Redistricting Process: Legislative
Population Change (since 2000): 242,518
Governor: Mike Beebe (D)
Members of Congress: 3R, 1D
Party Control: Democratic
2008: 39% Obama, 59% McCain
Three maps are available for each state. Each has new district outlines in bold.
Click on each district on the map to see more information.
Click the arrow button to switch between districts that are close together.

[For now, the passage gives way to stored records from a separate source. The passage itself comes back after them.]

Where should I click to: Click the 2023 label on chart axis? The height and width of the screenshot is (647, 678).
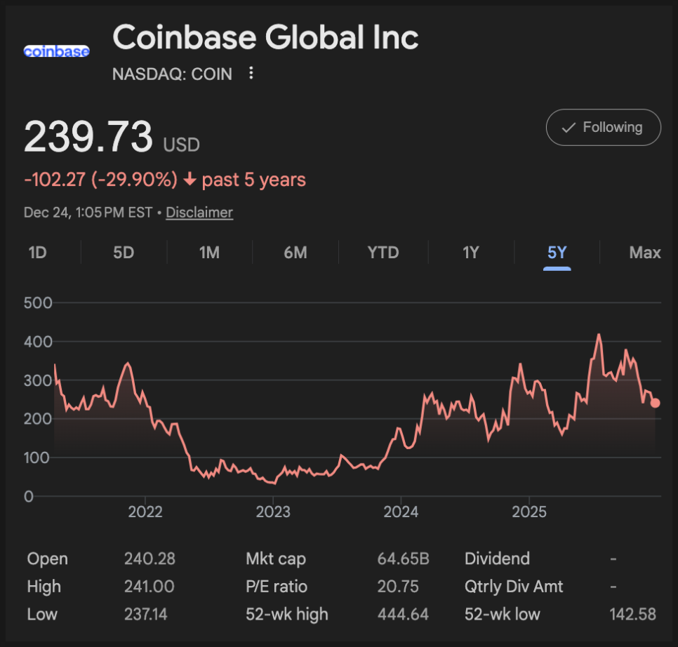pos(273,511)

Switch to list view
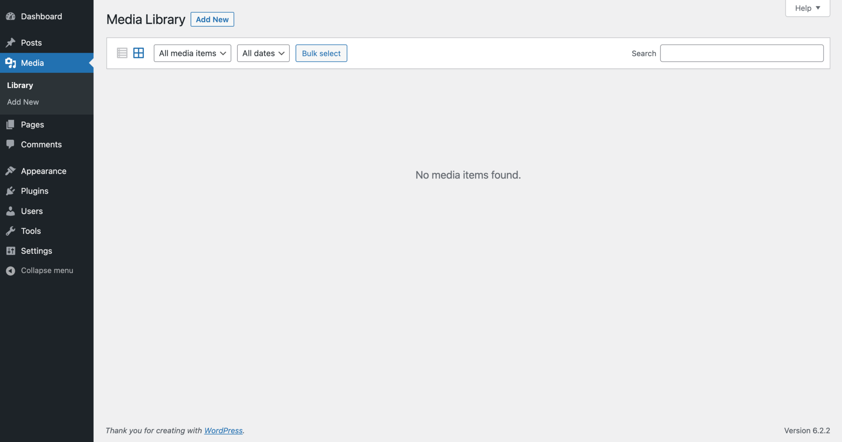click(122, 53)
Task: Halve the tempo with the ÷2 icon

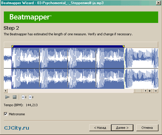Action: (24, 97)
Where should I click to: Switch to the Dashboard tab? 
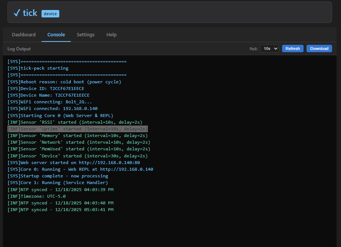point(24,35)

New Districts by Party Representation
2010 Redistricting Changes:
New Map Summary and Analysis: At first glance, Arkansas seems to have emerged relatively unchanged from the 2010 Census. With only a 9.1% increase in population, slightly lower than the 9.7% increase of the United States, Arkansas gained no new seats and continues to have four congressional representatives. Yet it is not a static, unchanging state. Arkansas experienced a substantial demographic shift in the last decade. Between 2000 and 2010, the white population, the large majority in Arkansas, increased by only 5.0%. Arkansas’s second largest demographic, African Americans, grew from 418,950 to 452,448 people, a 7.4% increase. Because both grew at rates lower than the overall rate of population growth, Arkansas’s two largest demographic groups saw a small decreased in their share of the overall population. In 2000, Arkansas’s total population was composed of 80% White and 15.7% African American; the population is now 77.0% White and 15.4% African American. By comparison, Arkansas’s other ethnic groups have seen their numbers increase. Full Summary and Analysis
Redistricting Process: Arkansas congressional and state legislative redistricting is the responsibility of a Board of Apportionment consisting of the governor, secretary of state, and attorney general. The history of Arkansas’ Board of Apportionment is quite colorful. The disputed 1872 gubernatorial election in Arkansas led to a brief shooting war between the forces of Radical Republican carpetbagger Joseph Brooks and Republican scalawag (a term for southerners who supported reconstruction) Elisha Baxter. Baxter’s eventual victory placed him in a position to rewrite the Arkansas state constitution, including its clauses on redistricting. He took power over redistricting from the unfriendly state legislature and placed it in the hands of the governor, secretary of state, and attorney general, effectively granting himself the power to redistrict. The law has not been changed since 1874.
Governor: Democrat Mike Beebe
Legislature: Democrats control both chambers.
Number of Congressional Seats in 2011: 4 (no change from 2010)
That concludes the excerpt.